▶ _Recorded data_
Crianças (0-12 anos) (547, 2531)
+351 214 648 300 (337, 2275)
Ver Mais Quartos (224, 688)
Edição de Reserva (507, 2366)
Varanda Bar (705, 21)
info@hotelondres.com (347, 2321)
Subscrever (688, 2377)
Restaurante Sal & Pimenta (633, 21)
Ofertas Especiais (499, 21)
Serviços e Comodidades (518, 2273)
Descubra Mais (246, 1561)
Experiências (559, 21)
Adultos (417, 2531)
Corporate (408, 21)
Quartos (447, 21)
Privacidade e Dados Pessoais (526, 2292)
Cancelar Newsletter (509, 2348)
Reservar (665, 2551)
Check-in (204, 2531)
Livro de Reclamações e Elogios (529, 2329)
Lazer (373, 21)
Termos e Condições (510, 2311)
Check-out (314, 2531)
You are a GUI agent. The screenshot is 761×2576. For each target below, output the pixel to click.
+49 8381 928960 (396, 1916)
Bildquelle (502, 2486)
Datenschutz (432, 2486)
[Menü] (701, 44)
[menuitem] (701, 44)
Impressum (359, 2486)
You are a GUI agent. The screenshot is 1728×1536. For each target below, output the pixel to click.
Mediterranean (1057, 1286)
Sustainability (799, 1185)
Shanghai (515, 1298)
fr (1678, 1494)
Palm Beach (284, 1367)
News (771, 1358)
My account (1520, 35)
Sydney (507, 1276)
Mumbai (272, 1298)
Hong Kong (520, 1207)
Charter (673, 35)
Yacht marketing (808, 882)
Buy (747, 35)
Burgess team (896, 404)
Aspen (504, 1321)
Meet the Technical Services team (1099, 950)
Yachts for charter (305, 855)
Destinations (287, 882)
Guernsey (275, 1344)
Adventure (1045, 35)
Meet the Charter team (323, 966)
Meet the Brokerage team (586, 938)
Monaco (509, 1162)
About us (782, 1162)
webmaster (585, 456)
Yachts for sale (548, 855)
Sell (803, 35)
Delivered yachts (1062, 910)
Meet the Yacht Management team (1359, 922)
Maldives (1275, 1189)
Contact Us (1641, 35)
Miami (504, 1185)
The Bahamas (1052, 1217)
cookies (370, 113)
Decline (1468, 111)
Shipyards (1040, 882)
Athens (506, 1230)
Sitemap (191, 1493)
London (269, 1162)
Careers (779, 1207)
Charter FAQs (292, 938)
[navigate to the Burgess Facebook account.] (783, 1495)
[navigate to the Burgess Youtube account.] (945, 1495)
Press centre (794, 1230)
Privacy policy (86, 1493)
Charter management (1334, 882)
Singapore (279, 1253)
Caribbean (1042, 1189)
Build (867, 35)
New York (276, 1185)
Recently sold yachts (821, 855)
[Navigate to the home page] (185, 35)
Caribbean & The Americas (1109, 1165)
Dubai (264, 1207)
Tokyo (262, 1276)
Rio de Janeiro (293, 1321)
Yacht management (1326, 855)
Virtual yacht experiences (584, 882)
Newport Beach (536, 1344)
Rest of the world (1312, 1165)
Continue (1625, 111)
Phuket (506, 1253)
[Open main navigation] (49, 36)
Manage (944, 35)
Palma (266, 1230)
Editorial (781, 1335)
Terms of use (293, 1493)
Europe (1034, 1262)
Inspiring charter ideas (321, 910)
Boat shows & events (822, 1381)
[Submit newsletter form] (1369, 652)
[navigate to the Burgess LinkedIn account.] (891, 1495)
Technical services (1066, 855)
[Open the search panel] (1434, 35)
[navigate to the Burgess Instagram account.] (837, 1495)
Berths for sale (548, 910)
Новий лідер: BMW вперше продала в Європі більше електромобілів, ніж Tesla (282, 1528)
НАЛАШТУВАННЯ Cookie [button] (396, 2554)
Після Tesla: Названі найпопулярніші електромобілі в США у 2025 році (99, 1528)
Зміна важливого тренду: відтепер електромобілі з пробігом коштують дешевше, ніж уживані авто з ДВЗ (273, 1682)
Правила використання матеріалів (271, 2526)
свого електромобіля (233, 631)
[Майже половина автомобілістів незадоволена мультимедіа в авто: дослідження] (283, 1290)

▶ _Task goal_
After locating the line with "Terms of use (293, 1493)" above, return that line and every later line through the one with "Після Tesla: Названі", word for word and with nothing else.

▶ _Output of the exercise_
Terms of use (293, 1493)
Europe (1034, 1262)
Inspiring charter ideas (321, 910)
Boat shows & events (822, 1381)
[Submit newsletter form] (1369, 652)
[navigate to the Burgess LinkedIn account.] (891, 1495)
Technical services (1066, 855)
[Open the search panel] (1434, 35)
[navigate to the Burgess Instagram account.] (837, 1495)
Berths for sale (548, 910)
Новий лідер: BMW вперше продала в Європі більше електромобілів, ніж Tesla (282, 1528)
НАЛАШТУВАННЯ Cookie [button] (396, 2554)
Після Tesla: Названі найпопулярніші електромобілі в США у 2025 році (99, 1528)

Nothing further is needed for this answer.